WHAT NEEDS TO BE DONE: If a line in the records below contains "axis", copy that line.

(Dataset entries)
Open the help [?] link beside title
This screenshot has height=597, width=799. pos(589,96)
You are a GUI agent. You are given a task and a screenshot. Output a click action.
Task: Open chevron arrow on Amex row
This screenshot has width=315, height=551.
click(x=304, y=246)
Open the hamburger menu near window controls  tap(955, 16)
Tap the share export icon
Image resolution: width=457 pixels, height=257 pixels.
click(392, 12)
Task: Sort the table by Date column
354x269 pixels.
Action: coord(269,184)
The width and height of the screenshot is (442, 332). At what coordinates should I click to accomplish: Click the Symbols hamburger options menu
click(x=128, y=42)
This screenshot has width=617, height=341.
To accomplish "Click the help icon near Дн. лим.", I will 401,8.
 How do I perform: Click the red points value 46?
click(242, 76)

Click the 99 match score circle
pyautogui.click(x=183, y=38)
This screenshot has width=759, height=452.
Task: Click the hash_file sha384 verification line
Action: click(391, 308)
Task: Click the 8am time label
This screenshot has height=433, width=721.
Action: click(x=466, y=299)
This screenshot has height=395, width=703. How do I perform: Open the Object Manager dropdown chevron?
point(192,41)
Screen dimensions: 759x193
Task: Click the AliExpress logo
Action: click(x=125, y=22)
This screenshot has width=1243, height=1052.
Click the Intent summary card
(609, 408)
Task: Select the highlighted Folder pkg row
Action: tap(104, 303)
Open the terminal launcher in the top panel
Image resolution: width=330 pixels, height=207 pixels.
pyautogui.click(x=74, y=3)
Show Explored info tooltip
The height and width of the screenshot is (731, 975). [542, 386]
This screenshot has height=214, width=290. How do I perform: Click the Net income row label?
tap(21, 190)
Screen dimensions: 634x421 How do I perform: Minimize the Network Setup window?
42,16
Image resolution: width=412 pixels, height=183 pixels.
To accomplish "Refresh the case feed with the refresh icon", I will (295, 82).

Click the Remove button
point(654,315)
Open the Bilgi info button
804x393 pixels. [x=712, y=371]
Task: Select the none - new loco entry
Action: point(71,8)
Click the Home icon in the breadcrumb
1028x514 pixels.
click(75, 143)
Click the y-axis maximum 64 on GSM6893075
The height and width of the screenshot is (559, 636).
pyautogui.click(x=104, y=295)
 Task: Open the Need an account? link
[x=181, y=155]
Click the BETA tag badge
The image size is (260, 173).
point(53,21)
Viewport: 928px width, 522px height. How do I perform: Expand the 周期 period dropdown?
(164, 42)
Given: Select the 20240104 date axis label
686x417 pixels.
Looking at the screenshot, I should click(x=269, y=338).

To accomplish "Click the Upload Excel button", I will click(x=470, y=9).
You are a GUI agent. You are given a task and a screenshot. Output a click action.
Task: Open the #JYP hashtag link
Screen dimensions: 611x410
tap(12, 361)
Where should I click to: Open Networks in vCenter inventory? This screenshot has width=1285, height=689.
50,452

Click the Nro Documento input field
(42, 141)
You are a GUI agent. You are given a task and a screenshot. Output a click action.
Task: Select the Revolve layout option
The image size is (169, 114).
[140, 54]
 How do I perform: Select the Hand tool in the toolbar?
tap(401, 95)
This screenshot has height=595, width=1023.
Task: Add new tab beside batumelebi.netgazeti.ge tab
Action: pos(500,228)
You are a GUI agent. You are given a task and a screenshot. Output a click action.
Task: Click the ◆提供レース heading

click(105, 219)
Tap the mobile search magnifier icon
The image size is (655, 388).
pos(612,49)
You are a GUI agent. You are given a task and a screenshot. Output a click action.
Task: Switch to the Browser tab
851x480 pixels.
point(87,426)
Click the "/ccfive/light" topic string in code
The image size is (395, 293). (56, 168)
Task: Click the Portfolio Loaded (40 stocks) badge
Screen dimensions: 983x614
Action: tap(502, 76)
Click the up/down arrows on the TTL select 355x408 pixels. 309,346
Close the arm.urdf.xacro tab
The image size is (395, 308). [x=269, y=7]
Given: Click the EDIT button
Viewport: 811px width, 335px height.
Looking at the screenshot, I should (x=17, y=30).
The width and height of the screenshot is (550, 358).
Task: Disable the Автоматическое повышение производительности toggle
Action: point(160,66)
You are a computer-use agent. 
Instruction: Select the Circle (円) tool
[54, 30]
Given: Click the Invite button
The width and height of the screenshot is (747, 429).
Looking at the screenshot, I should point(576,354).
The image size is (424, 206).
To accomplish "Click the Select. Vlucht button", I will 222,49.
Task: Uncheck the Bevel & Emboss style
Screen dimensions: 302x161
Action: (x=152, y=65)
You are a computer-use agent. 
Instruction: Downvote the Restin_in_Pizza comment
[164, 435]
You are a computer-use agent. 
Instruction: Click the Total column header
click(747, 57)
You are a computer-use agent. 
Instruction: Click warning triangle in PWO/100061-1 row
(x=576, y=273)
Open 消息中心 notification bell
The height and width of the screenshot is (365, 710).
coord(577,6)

TASK RESULT:
Click the y-axis maximum 64 on GSM6893075
Given: Select the 20240104 date axis label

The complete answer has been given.